::: THE RECORDS :::
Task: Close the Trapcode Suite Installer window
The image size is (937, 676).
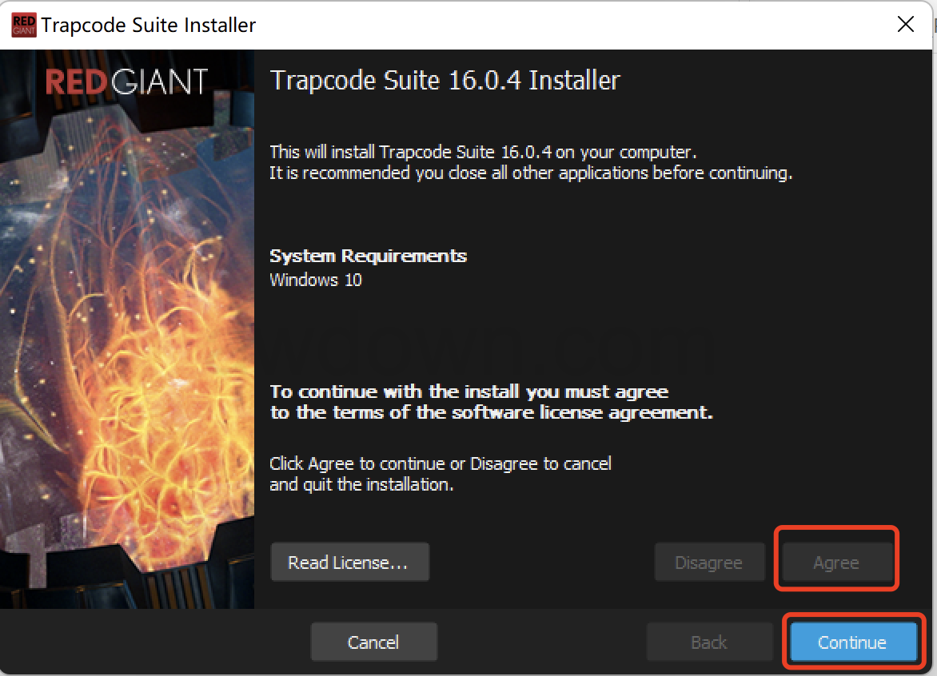Action: click(x=905, y=25)
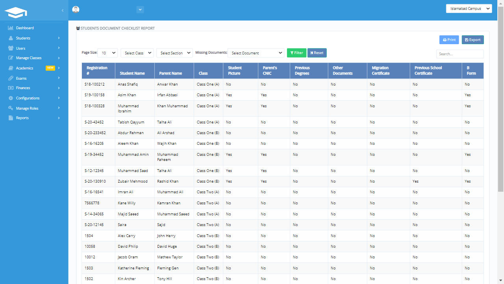Open the Select Section dropdown
The image size is (504, 284).
(174, 52)
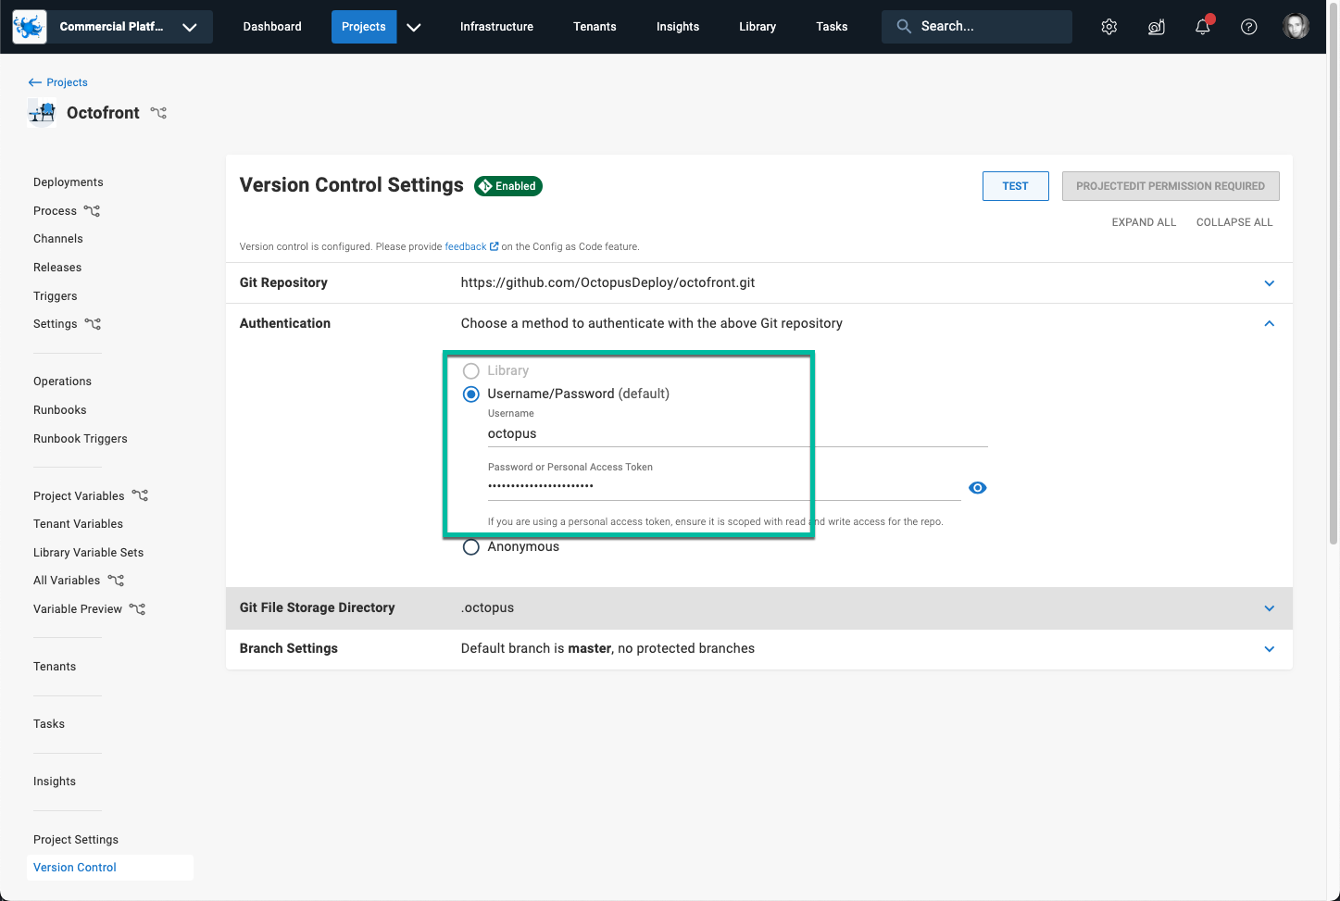1340x901 pixels.
Task: Open Octopus global settings gear icon
Action: [x=1108, y=26]
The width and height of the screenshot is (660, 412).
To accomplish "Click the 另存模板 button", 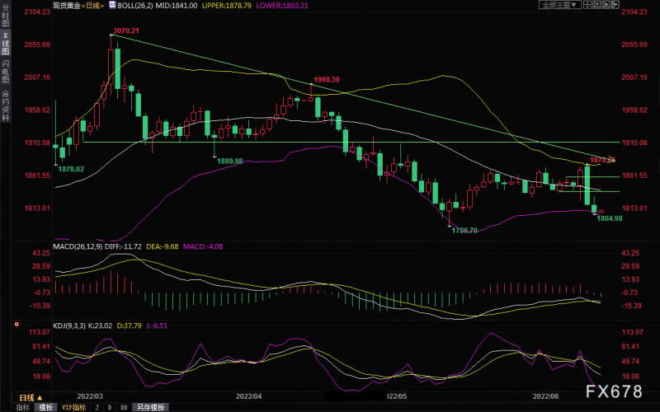I will 151,407.
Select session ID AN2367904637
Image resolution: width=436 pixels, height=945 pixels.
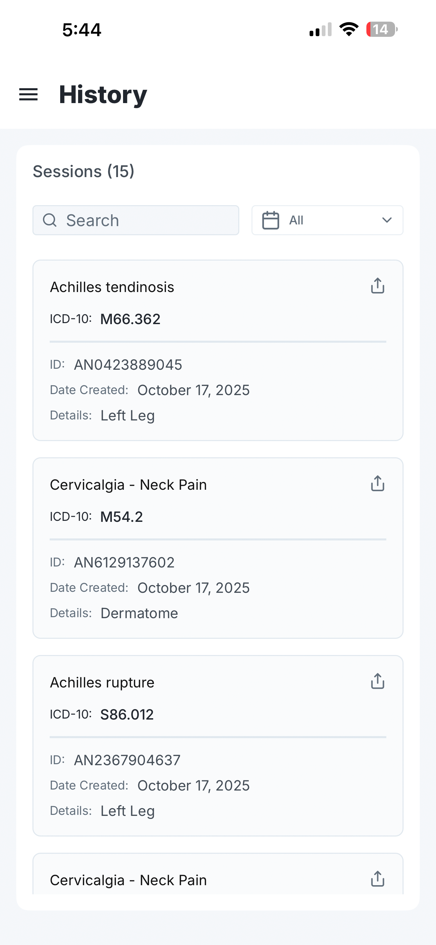127,760
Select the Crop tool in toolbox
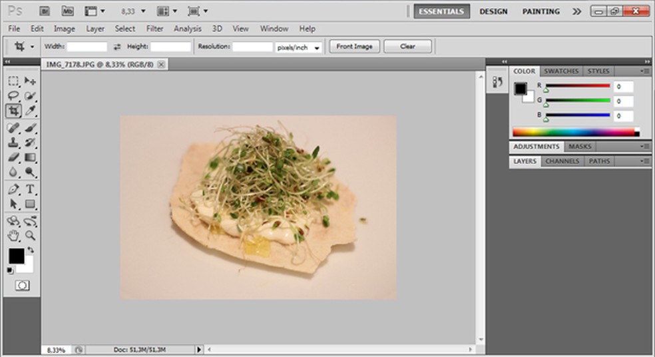The height and width of the screenshot is (357, 655). tap(13, 111)
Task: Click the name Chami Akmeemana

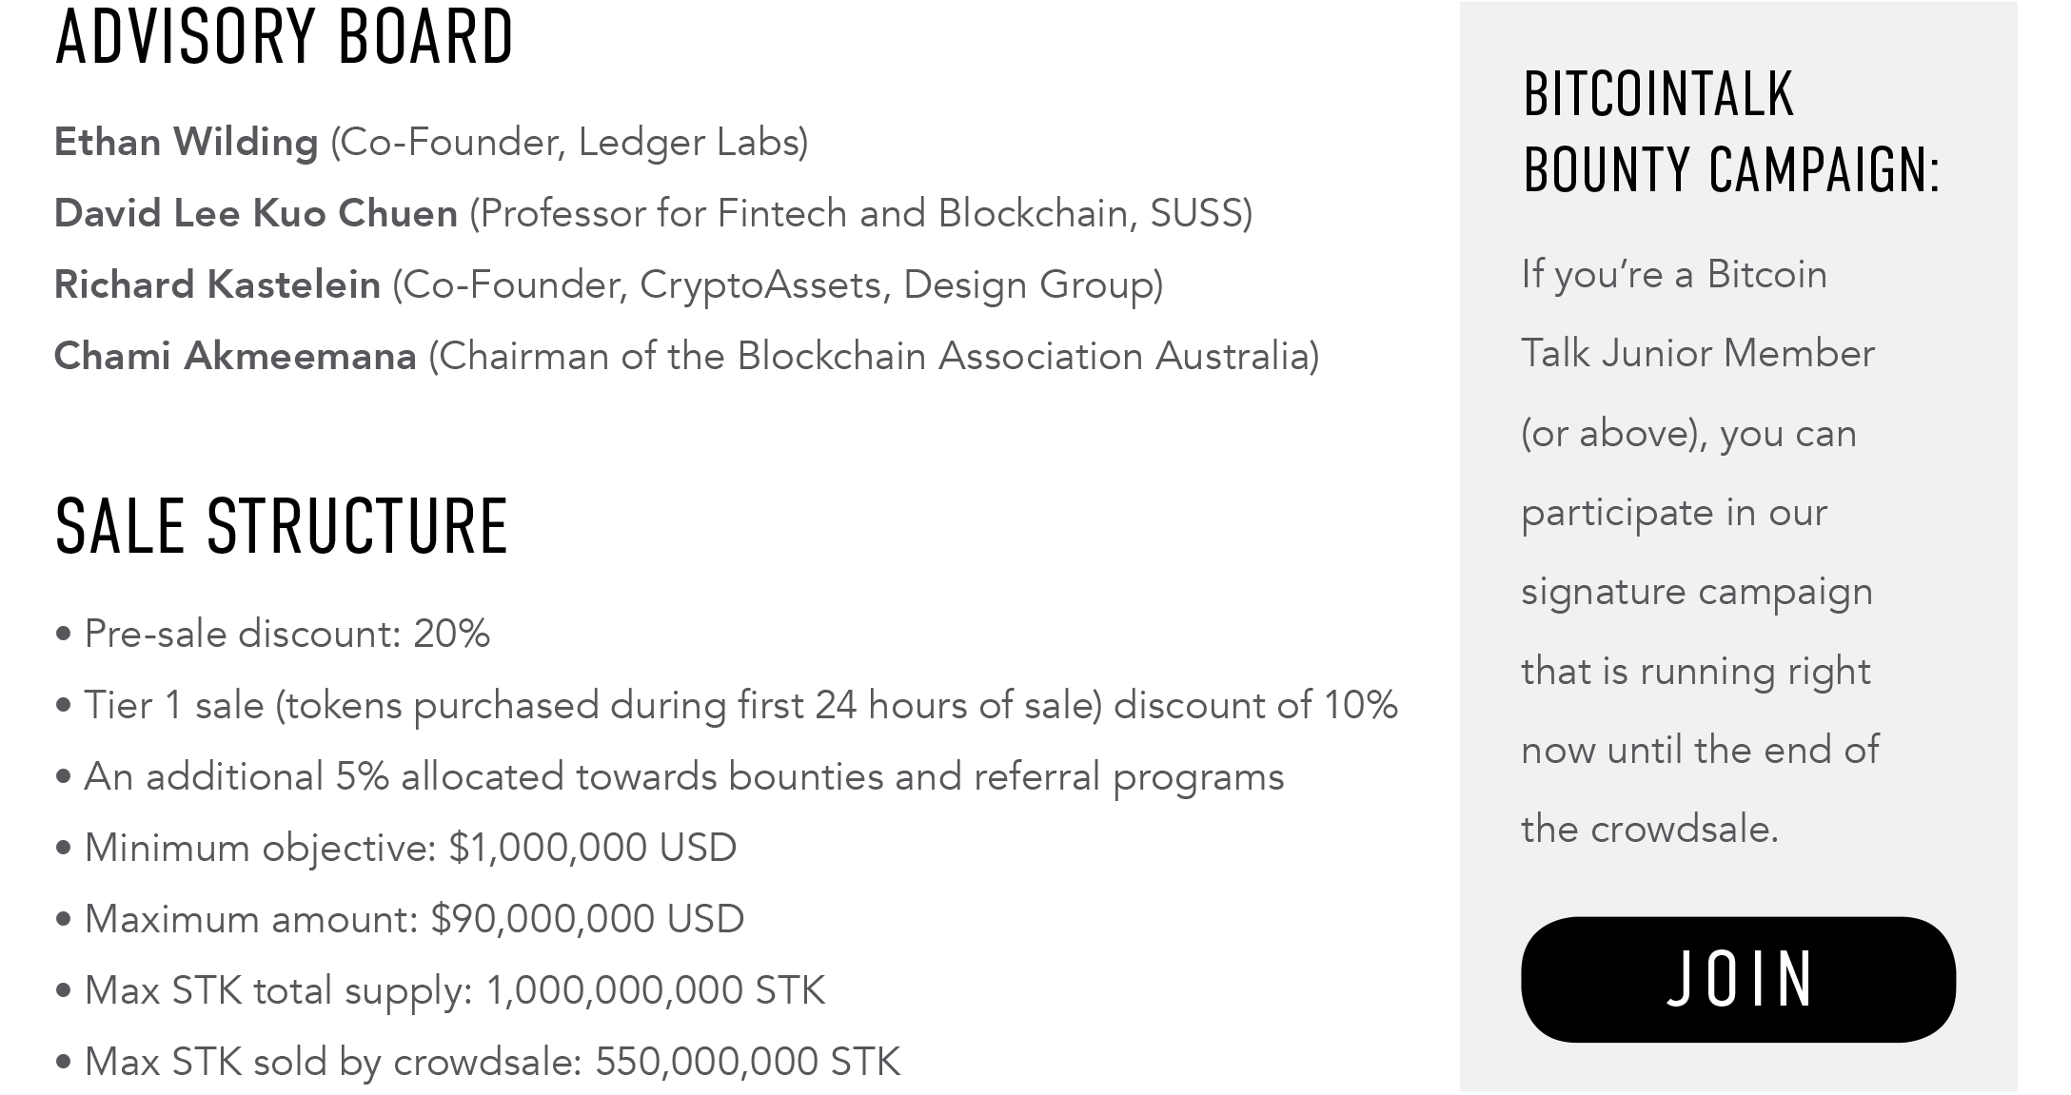Action: click(235, 356)
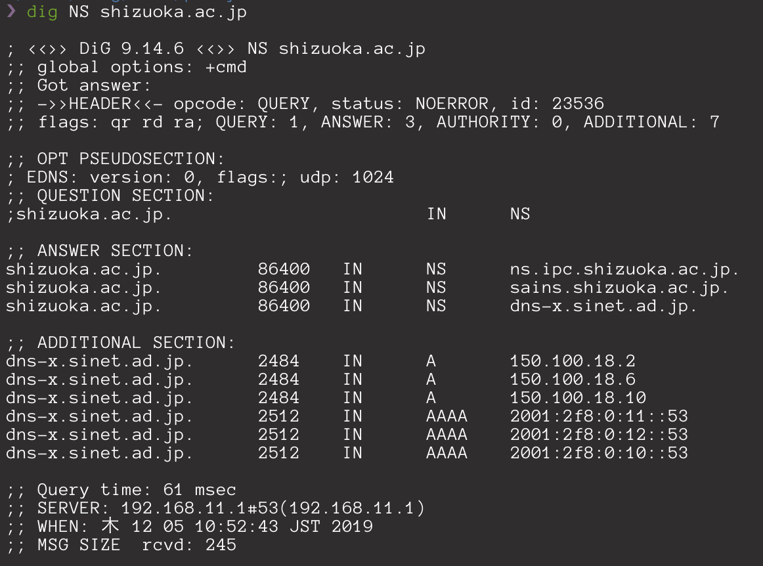Click the MSG SIZE rcvd: 245 line
Viewport: 763px width, 566px height.
(121, 545)
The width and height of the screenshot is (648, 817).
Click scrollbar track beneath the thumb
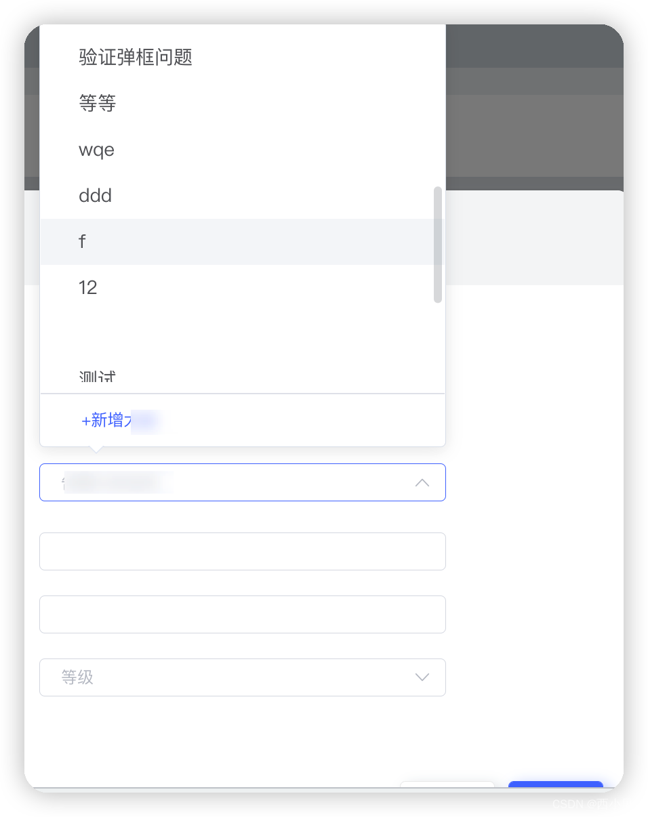click(x=438, y=347)
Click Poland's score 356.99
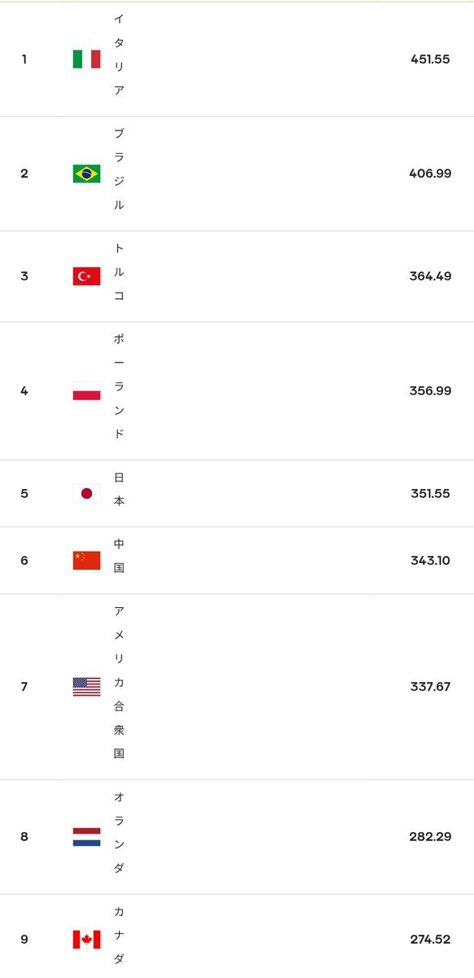The image size is (474, 978). point(430,391)
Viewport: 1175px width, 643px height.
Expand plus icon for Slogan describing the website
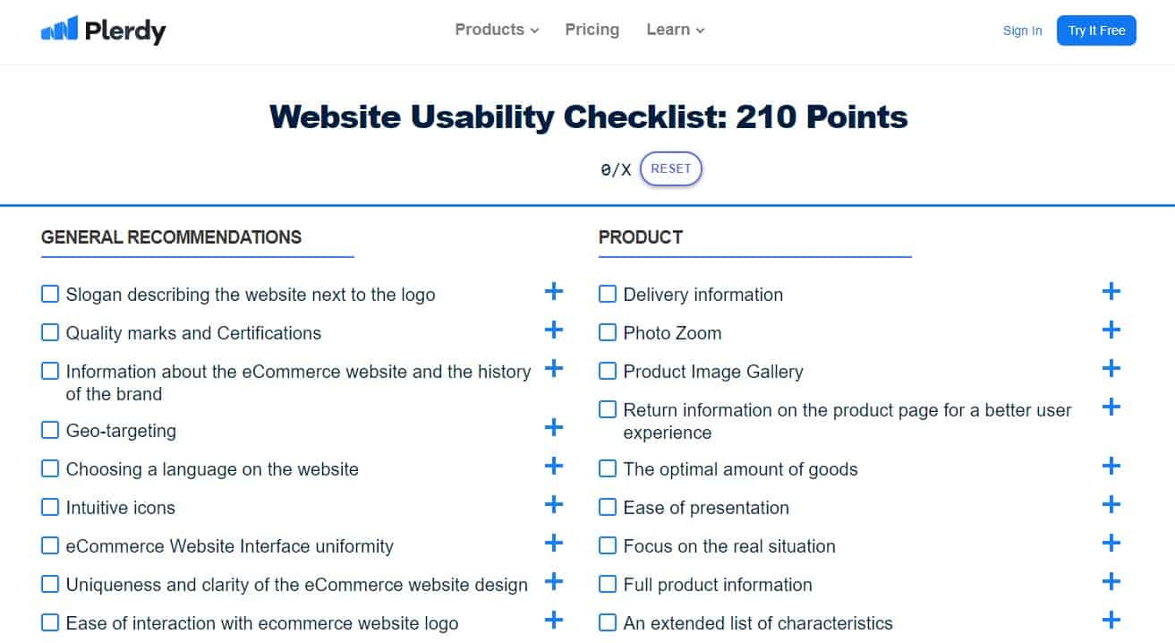click(x=554, y=291)
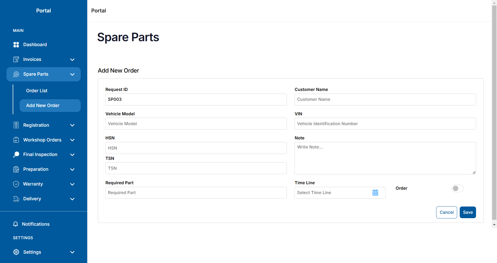Expand the Settings submenu chevron

tap(72, 252)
:::
WHAT IS REQUIRED: The result should be a transcript of the lines from the line containing "Click scrollbar track beneath the thumb" through the end of the listing above, exact, inclusive, and without pictures.

EXERCISE RESULT:
Click scrollbar track beneath the thumb
click(x=438, y=347)
Click Poland's score 356.99
The image size is (474, 978). point(430,391)
Viewport: 1175px width, 643px height.
Expand plus icon for Slogan describing the website
click(x=554, y=291)
Expand the Settings submenu chevron

tap(72, 252)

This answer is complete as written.